No fue fácil decidir desvincularme a medias de la situación Venezolana, lo que implicó no sólo dejar de compartir mis opiniones políticas sino comenzar a analizar mi vida y su circunstancia como una idea independiente a todo lo demás. No resultó sencillo sobre todo, comenzar a disfrutar de los pequeños momentos de paz y tranquilidad — que pueden existir a pesar de todo — y decidirme a conservar mi salud mental en medio de una situación tan caótica como la que padece el país donde vivo. Pero lo hice — a medias y de manera muy torpe — en la medida que comencé a hacerme preguntas directas sobre hasta que punto había perdido el control en cómo me afectaba la crisis política y cultural de país y cuanto permitía me afectara. Se trata de una idea complicada de digerir: ¿Como puedes sustraerte de lo que ocurre a tu alrededor? ¿Se trata de un tipo de evasión o una manera de sobrevivir? O incluso, algo más enrevesado ¿Realmente es posible sustraerse por completo de lo que ocurre a tu alrededor? ¿De los hechos y elementos que pueden afectar tu vida?
Poco a poco, comencé a esforzarme por no sólo analizar mi punto de vista con cierta distancia de la situación que vivo, sino también a intentar construir un espacio privado donde pudiera recuperar cierta paz mental. Lo hice de la mejor manera que puedo hacerlo: a través de las artes, la creación, el trabajo personal sobre ideas que me apasionan, la percepción de la idea país como un pensamiento del que puedo desvincularme en ocasiones. Poco a poco, comencé a construir lo que suelo llamar una red de seguridad a mi alrededor y sobre todo, una percepción mucho más flexible y saludable sobre mi misma y la circunstancia que vivo. ¿Es efectivo? no siempre. ¿Es necesario? definitivamente lo es.

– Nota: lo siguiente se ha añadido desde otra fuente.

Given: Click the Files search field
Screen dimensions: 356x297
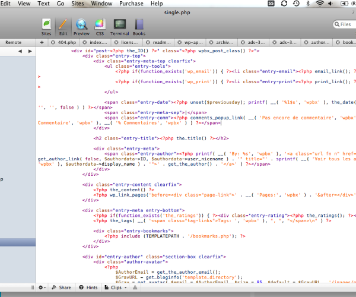Looking at the screenshot, I should pyautogui.click(x=346, y=24).
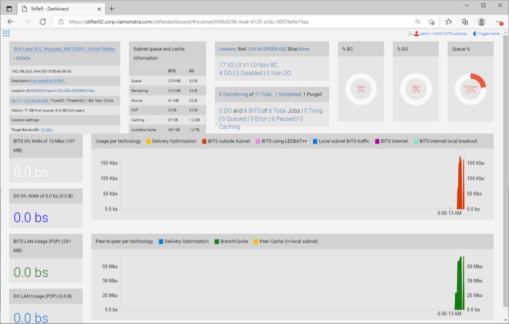Click the browser profile avatar

481,22
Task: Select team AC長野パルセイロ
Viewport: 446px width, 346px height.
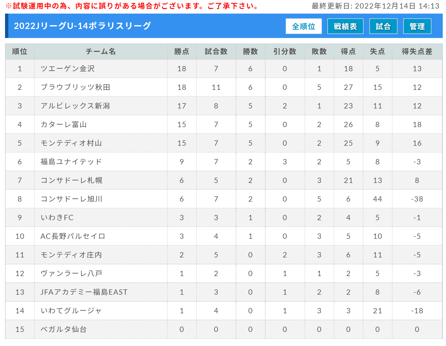Action: click(x=73, y=236)
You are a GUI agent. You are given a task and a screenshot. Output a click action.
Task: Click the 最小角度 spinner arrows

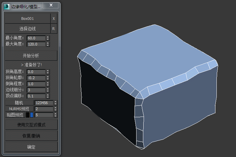(48, 38)
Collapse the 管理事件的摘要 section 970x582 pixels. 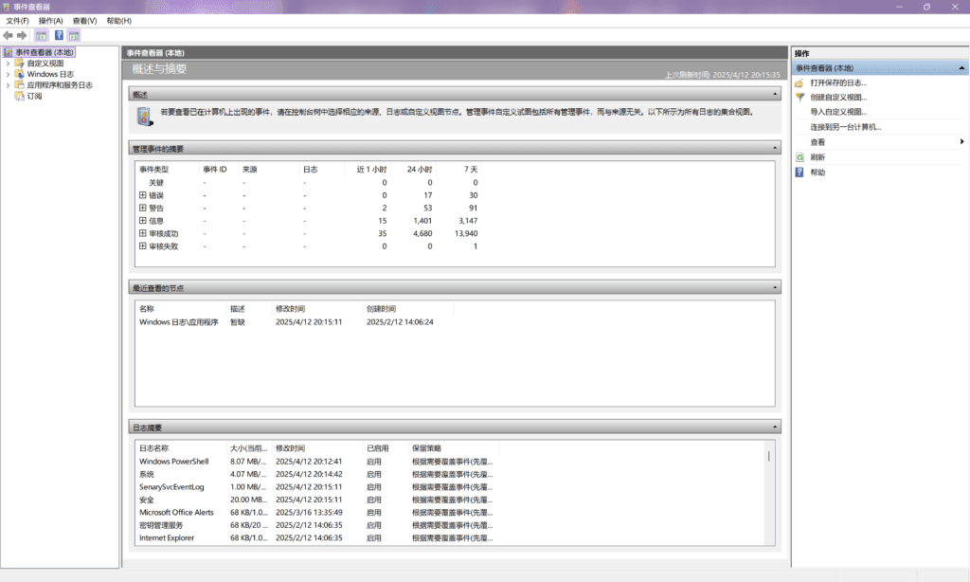click(776, 149)

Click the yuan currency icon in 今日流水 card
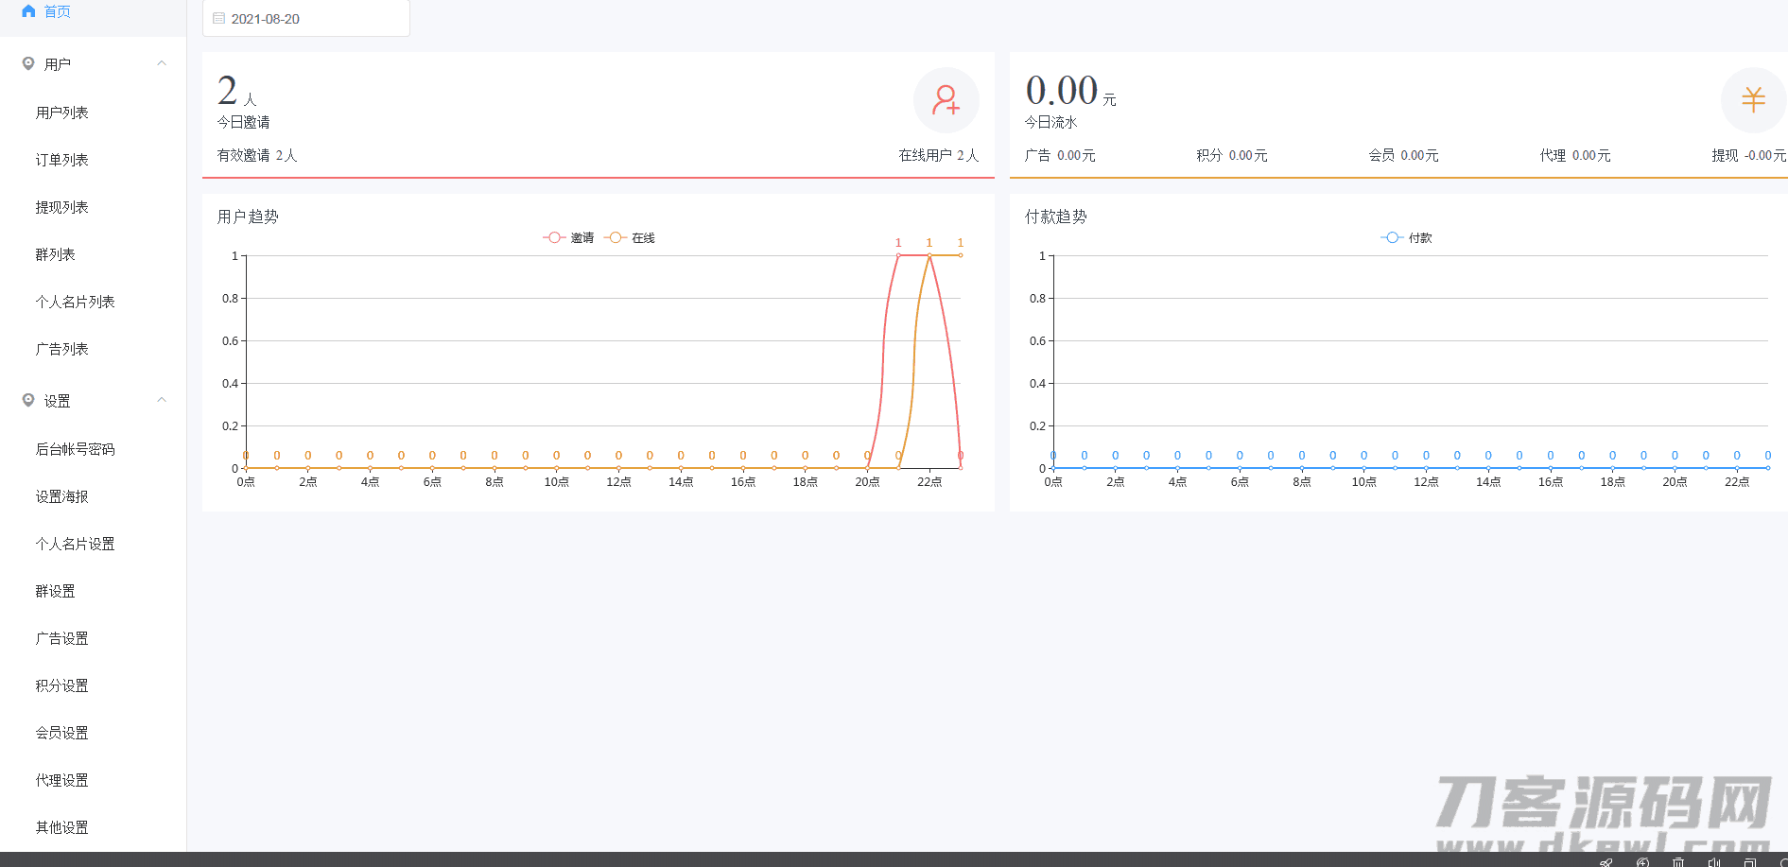1753,100
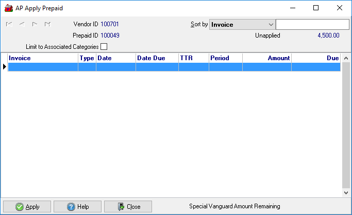The image size is (352, 215).
Task: Click scrollbar down arrow in grid
Action: click(346, 192)
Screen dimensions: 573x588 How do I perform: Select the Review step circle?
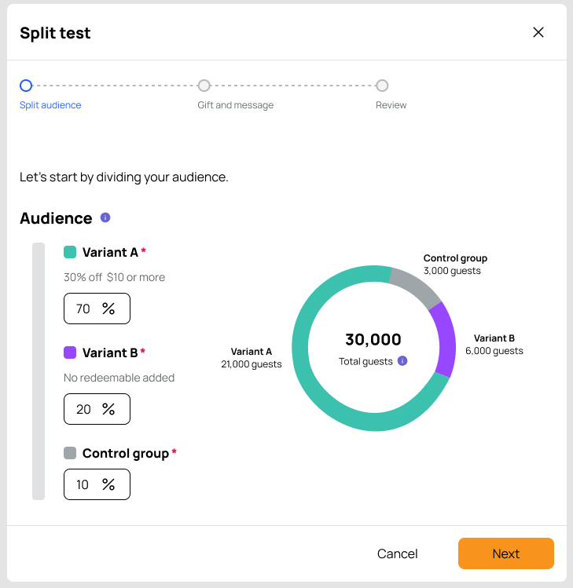pos(382,86)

En ocasiones, me siento egoísta e irresponsable por mantenerme al margen de una serie de ideas con las que por mucho tiempo me obsesioné. Pero, a pesar de eso, continúo pensando que no sólo necesitaba hacerlo, sino que además, fue una decisión que me permitió no sólo recuperar el aliento quizás para volver a involucrarme a fondo más adelante, sino para comprender mejor la situación en que vivo.
Hace unas semanas, acepté tomarme un café con mi amiga, quien finalmente logró remontar la cuesta del difícil divorcio que atravesó. Luego de una incómoda y torpe conversación, me extendió un cheque y lo dejó sobre la mesa, en un gesto tímido que me desconcertó.
— Es casi todo lo que te debo. Espero terminar de pagartelo pronto — me dijo. No supe que decir — muy cerca estuve de no aceptarlo — pero finalmente decidí que había algo de simbólico en el hecho de que quisiera pagarmelo. Tomé el cheque y lo guardé con un gesto casi solemne.
— ¿Te sientes mejor? — le pregunté. Ella se encogió de hombros. — No es fácil hablar de mejor o peor cuando tu vida cambia tan rápido — dijo en voz baja — pero si, creo que de alguna forma me estoy liberando de ciertas cosas que por mucho tiempo me dolieron y me molestaron.
Pensé en lo que había dicho nuestra amiga en común, de la compulsión que consuela el vacío y la idea de olvidar los dolores con cosas triviales. Y pensé en esa soledad simple de los adultos, en esa noción un poco confusa de la identidad. Guardé el cheque, pensando en las metáforas en cada una de nuestras acciones, en la manera como nos comportamos y nos comprendemos.
¿Nuestro comportamiento puede influir en otros? No siempre, por supuesto, pero en ocasiones me pregunto si somos consciente del peso de lo que hacemos, pensamos e incluso simplemente decidimos y cuando influye en nuestra vida y en la de los demás.